12.04.2018 - 05:25:00

Agrarkommissar: Bauern brauchen Schutz vor unfairen Handelspraktiken. "Wenn wir wollen, dass unsere Bauern überleben, müssen wir dafür sorgen, dass sie in der Lebensmittelkette faire Bedingungen haben", sagte Hogan der Deutschen Presse-Agentur in Brüssel. Die EU-Kommission wird am Donnerstag einen entsprechenden Gesetzesvorschlag präsentieren. Unter anderem sollten verspätete Zahlungen und Last-Minute-Stornierungen bei verderblichen Produkten untersagt werden, sagte Hogan.

Landwirte in Europa erleiden der EU-Kommission zufolge Schäden in Höhe von knapp elf Milliarden Euro pro Jahr wegen unfairer Handelspraktiken. Große verarbeitende Betriebe oder Händler sind dabei gegenüber kleinen regionalen Produzenten und Lieferanten oft in einer stärkeren Position.

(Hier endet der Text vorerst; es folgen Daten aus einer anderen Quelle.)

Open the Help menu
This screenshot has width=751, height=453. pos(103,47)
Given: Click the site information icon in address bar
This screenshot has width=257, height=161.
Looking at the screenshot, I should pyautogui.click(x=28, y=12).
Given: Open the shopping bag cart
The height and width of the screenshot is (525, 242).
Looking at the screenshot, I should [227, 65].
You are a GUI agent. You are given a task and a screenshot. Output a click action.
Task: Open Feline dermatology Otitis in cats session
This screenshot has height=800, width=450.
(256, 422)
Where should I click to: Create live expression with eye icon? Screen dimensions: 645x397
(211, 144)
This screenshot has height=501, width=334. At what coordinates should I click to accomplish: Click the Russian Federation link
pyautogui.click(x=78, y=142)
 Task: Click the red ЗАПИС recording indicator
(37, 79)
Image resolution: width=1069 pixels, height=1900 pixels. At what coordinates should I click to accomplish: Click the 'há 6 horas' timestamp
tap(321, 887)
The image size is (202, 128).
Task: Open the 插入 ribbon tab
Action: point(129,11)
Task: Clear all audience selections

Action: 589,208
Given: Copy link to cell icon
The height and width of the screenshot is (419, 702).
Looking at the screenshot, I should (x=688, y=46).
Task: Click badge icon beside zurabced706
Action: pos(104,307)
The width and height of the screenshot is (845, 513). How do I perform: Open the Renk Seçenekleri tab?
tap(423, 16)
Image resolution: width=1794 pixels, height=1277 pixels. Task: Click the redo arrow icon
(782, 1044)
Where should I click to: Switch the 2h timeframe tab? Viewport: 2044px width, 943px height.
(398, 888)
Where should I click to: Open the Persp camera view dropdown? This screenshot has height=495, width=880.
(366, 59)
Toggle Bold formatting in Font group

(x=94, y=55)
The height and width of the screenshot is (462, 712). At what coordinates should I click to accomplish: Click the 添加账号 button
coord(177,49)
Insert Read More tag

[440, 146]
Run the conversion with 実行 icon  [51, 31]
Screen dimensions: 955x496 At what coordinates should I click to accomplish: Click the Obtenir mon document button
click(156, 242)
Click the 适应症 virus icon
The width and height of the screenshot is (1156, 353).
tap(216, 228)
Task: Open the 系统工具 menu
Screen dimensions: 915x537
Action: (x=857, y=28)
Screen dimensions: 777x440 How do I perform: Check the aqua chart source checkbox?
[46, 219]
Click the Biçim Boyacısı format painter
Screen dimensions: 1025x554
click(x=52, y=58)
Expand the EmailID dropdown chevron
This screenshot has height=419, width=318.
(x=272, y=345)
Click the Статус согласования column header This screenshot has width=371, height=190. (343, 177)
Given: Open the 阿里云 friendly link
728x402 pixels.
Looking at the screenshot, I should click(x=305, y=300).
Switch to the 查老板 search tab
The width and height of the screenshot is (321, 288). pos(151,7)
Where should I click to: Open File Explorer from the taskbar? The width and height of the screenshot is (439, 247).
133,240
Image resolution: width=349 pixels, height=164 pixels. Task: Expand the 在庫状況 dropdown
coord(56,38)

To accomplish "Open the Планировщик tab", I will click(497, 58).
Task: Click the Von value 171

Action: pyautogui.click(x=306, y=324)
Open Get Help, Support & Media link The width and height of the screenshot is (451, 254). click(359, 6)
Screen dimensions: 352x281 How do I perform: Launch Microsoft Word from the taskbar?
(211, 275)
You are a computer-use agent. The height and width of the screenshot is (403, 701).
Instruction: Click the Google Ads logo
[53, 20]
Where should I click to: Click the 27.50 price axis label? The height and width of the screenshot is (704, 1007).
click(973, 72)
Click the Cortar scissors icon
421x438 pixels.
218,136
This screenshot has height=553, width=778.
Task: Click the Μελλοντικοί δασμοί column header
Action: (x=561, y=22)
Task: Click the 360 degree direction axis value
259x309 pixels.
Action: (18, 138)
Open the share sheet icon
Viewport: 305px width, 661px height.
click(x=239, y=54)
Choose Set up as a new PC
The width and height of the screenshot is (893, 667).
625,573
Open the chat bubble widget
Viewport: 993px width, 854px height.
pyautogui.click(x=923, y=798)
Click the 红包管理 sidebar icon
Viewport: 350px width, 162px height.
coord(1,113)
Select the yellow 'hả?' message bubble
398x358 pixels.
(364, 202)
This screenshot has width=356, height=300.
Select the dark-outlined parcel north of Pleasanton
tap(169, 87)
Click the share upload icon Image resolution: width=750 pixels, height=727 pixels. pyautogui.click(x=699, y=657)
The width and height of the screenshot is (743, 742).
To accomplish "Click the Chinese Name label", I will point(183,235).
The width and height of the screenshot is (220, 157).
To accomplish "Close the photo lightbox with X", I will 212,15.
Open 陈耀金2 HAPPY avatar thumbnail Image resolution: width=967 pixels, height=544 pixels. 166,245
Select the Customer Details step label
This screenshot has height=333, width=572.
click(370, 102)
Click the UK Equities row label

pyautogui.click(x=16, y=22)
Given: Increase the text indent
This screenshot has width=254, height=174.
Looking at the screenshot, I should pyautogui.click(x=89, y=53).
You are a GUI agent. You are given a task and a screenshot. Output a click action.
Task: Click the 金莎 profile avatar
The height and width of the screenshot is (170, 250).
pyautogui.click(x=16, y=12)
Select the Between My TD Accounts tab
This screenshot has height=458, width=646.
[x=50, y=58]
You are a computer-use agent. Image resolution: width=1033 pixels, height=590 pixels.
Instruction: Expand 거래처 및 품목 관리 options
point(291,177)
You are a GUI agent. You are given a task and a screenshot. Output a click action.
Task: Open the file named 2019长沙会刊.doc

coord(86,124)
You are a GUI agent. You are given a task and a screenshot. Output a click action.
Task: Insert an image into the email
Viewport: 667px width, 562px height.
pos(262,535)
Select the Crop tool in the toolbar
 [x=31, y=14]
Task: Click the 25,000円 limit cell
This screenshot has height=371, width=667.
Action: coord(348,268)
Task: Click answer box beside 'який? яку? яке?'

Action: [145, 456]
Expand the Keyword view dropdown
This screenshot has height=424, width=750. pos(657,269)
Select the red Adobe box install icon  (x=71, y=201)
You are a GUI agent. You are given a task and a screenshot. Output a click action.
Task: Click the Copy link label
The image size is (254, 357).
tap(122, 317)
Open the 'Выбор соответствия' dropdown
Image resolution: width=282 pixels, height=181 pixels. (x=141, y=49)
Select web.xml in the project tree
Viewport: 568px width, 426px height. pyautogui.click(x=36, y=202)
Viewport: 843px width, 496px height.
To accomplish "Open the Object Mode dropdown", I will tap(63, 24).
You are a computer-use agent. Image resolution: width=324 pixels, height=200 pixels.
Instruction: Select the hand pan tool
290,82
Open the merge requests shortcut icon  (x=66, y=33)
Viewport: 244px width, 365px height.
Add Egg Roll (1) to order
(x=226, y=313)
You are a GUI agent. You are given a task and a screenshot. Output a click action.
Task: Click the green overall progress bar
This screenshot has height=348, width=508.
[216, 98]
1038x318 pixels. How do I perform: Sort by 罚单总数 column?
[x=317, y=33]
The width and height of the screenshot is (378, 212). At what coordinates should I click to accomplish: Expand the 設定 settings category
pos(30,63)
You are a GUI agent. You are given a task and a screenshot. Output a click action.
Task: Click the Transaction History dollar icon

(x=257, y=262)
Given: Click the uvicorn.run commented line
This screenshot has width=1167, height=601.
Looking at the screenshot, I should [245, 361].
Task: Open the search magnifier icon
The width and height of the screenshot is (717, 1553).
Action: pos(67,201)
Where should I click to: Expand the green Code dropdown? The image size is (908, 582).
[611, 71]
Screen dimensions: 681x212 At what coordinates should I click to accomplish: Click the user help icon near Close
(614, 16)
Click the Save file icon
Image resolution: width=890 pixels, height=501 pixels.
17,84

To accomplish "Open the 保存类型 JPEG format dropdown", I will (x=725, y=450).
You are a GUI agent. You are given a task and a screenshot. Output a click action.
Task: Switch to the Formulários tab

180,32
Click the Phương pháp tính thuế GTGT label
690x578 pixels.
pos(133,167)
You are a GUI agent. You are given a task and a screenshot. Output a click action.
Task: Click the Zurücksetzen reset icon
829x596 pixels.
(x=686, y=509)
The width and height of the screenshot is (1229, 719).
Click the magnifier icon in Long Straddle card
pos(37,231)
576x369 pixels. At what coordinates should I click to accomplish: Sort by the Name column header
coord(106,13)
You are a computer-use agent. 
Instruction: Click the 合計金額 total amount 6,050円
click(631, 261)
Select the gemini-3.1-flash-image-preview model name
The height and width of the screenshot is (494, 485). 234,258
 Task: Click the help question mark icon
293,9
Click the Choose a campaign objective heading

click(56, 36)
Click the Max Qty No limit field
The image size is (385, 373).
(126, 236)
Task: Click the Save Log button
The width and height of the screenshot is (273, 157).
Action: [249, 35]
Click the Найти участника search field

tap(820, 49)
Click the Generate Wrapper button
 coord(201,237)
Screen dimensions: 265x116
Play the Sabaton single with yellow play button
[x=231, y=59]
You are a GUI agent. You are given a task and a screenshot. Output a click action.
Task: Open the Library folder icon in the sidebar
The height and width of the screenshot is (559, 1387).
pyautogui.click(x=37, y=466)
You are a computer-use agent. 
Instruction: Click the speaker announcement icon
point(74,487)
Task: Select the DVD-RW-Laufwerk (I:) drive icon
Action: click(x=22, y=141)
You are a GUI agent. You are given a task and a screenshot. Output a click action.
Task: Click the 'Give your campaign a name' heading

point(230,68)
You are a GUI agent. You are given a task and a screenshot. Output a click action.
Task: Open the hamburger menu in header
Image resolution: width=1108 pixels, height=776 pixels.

Höhere Preise für Verbraucher seien durch die Änderungen nicht zu befürchten, sagte Hogan weiter. In einer Reihe von EU-Staaten gebe es bereits derartige Regeln, jedoch keine Anzeichen, dass deshalb etwa Supermärkte ihre Preise erhöht hätten.

Die EU-Staaten und das Europaparlament müssten dem Vorschlag noch zustimmen, damit er in Kraft treten kann.